§ **The exercise**
Update the data from the line containing "This screenshot has width=502, height=1568." through the line containing "Action: pos(456,893)" by replacing "purple" with "green" and leaving everything else unchanged. Return only those lines, without the pictures.

§ **Data for processing**
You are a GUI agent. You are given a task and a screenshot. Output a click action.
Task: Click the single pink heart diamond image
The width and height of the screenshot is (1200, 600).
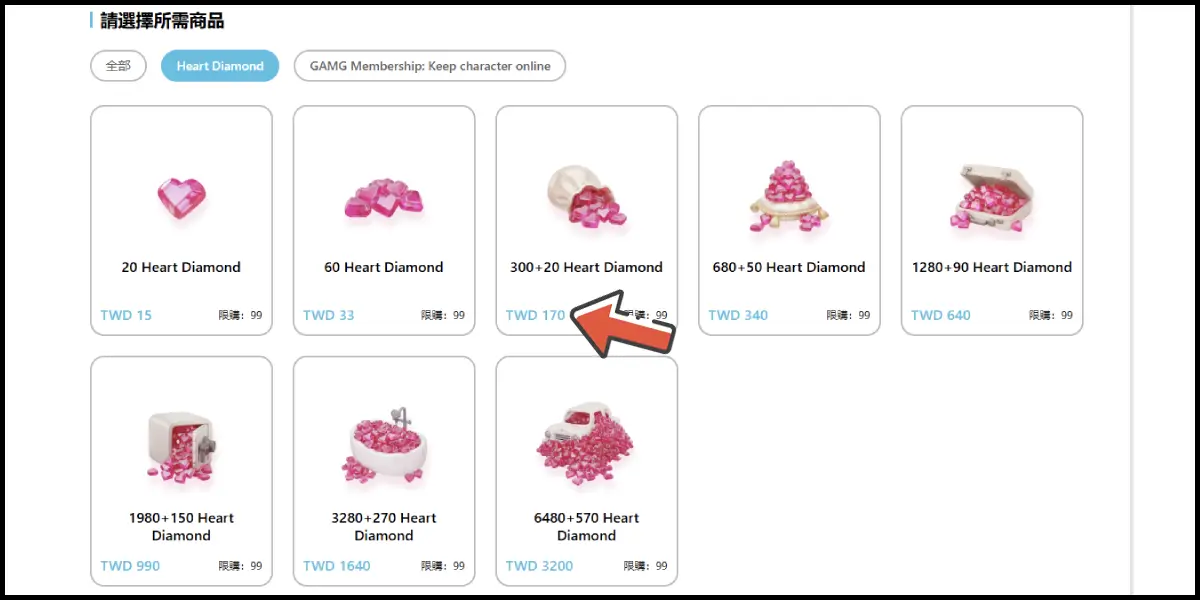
==
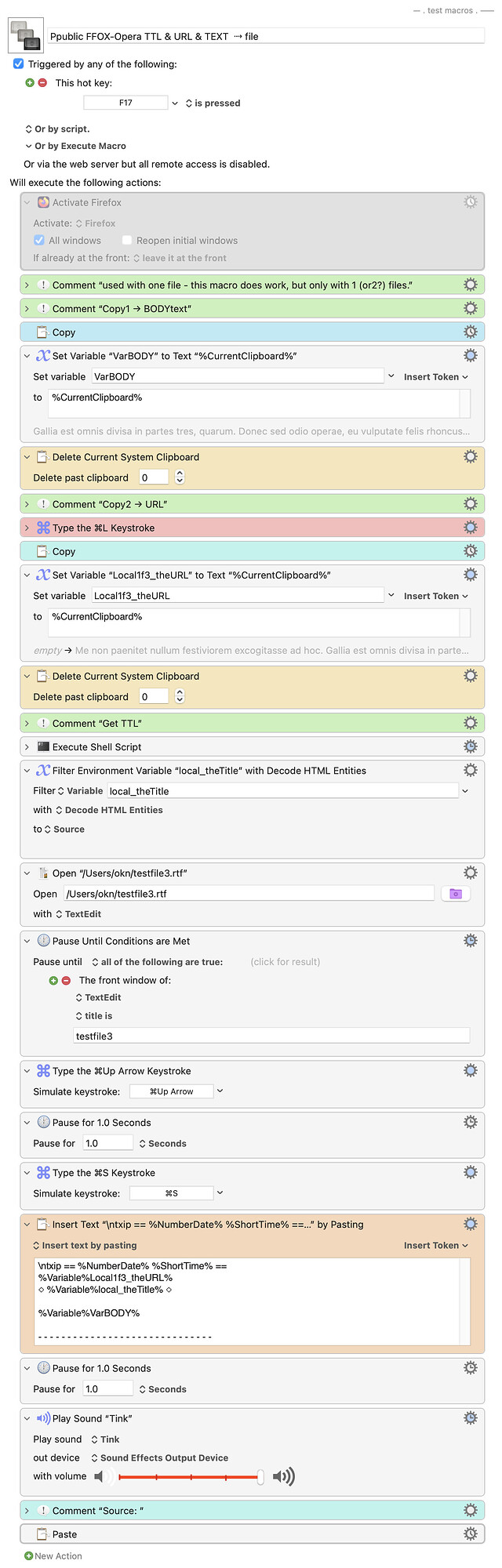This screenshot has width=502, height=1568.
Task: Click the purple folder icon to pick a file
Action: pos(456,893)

§ **Completed task**
This screenshot has width=502, height=1568.
Task: Click the green folder icon to pick a file
Action: pos(456,893)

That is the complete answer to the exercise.